## Your instructions
Please count the lines in these records that contain "menu" and give only that count.

## Records contained in a dataset

[Start of section]

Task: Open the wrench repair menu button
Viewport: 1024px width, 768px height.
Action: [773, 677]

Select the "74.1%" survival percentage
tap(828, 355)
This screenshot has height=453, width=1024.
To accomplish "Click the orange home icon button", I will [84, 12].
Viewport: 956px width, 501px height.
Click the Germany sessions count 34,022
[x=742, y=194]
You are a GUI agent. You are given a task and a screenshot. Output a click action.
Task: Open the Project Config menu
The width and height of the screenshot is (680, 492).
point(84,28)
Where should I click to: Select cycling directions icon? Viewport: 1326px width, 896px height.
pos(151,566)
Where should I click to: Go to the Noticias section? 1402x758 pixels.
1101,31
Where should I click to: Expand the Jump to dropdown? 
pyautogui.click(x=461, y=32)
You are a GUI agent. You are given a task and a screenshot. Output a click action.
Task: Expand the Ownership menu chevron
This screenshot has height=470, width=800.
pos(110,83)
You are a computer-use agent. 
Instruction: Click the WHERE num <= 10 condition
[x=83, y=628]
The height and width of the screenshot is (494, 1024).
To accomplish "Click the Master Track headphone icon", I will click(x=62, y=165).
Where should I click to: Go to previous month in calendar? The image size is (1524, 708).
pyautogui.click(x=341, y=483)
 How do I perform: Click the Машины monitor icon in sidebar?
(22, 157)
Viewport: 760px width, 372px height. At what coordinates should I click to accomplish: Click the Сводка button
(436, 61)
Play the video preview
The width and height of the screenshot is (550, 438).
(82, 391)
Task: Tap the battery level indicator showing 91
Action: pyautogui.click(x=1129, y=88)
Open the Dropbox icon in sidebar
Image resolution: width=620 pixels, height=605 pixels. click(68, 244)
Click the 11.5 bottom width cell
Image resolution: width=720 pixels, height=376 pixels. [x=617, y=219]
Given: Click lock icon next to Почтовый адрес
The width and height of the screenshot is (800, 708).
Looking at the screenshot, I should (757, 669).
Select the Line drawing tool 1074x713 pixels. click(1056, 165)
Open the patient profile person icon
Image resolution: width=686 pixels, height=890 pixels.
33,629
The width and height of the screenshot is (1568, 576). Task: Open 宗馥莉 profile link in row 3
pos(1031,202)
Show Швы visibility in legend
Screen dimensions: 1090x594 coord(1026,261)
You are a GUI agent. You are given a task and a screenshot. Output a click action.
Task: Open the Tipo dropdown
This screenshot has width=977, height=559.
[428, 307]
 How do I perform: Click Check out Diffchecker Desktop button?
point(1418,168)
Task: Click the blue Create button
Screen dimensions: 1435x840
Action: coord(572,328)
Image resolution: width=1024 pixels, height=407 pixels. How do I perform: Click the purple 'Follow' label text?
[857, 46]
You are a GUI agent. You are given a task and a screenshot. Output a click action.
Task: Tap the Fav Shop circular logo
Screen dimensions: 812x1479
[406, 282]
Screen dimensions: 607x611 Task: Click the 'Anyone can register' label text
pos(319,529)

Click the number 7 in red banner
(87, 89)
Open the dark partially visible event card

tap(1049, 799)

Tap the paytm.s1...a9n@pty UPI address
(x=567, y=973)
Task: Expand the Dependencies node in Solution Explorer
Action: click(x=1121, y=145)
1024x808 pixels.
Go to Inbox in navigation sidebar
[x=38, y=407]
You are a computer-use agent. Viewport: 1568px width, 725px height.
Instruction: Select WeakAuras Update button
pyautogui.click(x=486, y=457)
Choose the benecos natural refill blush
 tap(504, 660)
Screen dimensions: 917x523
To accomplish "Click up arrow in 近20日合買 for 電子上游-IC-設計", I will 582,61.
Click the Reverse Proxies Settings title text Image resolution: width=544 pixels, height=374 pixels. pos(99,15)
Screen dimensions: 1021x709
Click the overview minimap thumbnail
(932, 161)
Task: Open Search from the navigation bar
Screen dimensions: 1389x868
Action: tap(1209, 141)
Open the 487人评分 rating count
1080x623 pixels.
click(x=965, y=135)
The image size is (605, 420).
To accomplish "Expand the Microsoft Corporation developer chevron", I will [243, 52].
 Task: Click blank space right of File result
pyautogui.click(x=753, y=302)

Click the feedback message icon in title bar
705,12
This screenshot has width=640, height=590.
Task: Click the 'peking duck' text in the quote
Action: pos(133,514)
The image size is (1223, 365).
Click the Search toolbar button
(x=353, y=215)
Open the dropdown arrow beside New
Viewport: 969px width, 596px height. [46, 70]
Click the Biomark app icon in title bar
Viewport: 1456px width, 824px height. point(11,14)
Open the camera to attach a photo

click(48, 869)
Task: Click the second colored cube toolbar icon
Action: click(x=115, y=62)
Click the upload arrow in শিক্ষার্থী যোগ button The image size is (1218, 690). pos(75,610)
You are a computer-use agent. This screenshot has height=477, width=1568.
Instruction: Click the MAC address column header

[End of section]

## Finished exercise
3